** Data in this exercise follows **

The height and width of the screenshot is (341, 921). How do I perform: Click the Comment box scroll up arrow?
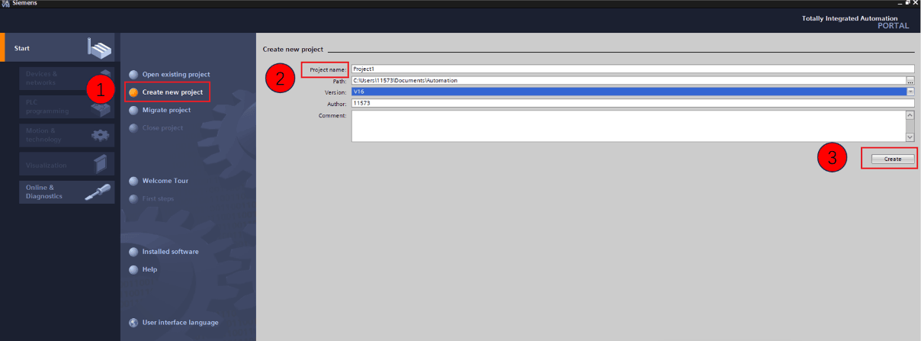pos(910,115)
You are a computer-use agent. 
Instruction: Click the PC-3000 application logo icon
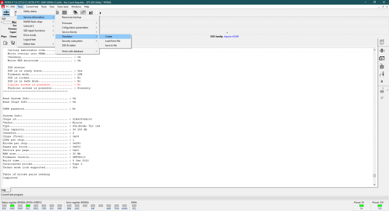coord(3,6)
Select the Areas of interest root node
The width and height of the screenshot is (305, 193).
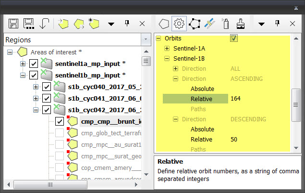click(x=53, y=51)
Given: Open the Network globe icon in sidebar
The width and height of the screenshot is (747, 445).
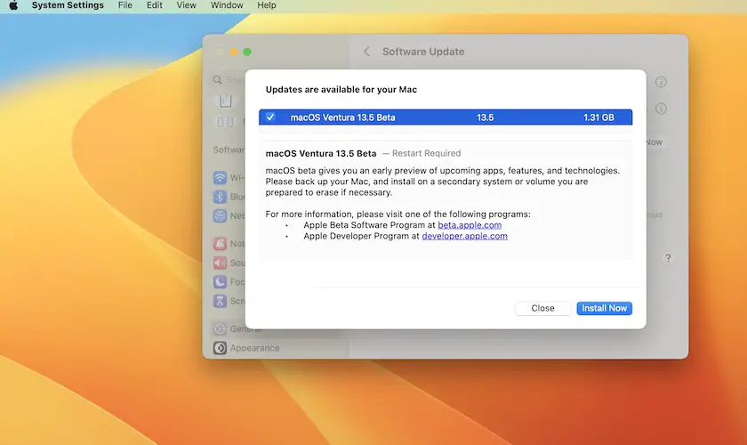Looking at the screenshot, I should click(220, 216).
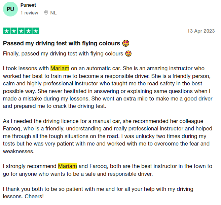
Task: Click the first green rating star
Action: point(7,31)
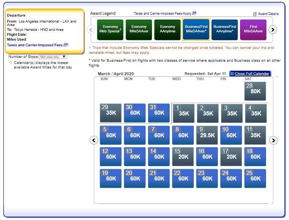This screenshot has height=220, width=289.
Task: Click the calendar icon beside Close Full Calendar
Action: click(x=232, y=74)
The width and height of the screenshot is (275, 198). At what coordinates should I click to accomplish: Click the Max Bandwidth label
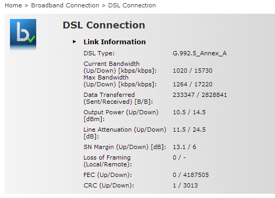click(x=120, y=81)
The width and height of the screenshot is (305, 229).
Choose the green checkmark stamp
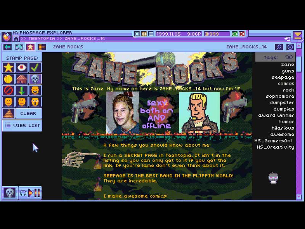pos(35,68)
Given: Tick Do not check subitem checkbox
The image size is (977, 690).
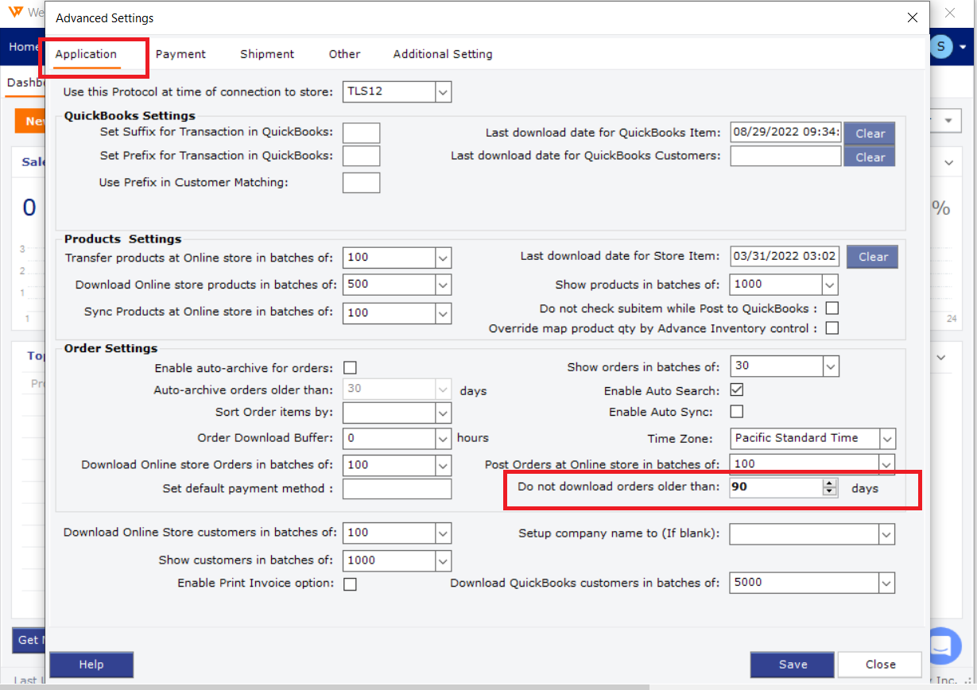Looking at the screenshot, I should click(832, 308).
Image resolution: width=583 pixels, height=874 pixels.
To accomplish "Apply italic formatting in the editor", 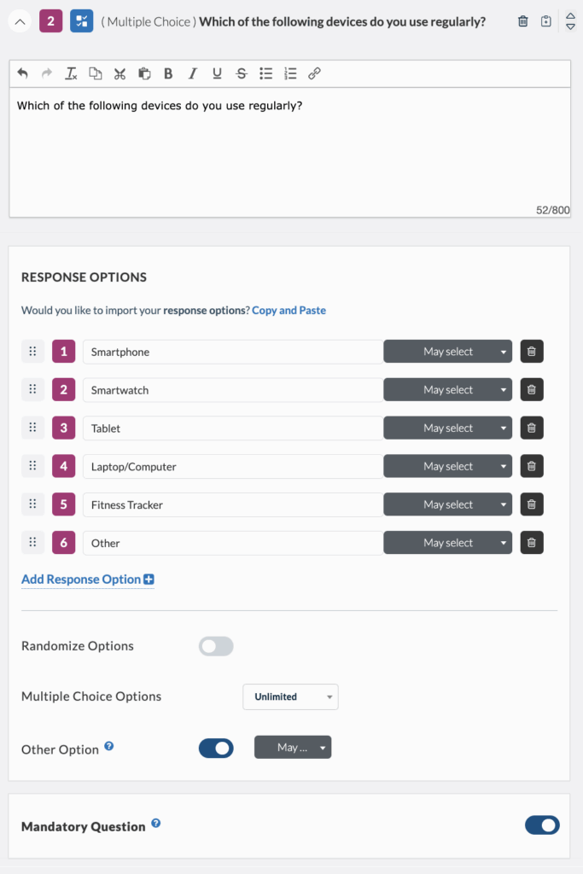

** End of Data in this exercise **

* About this task
Determine how many lines in the records above hold the word "Given", and answer with that number only.

* Result for this task
2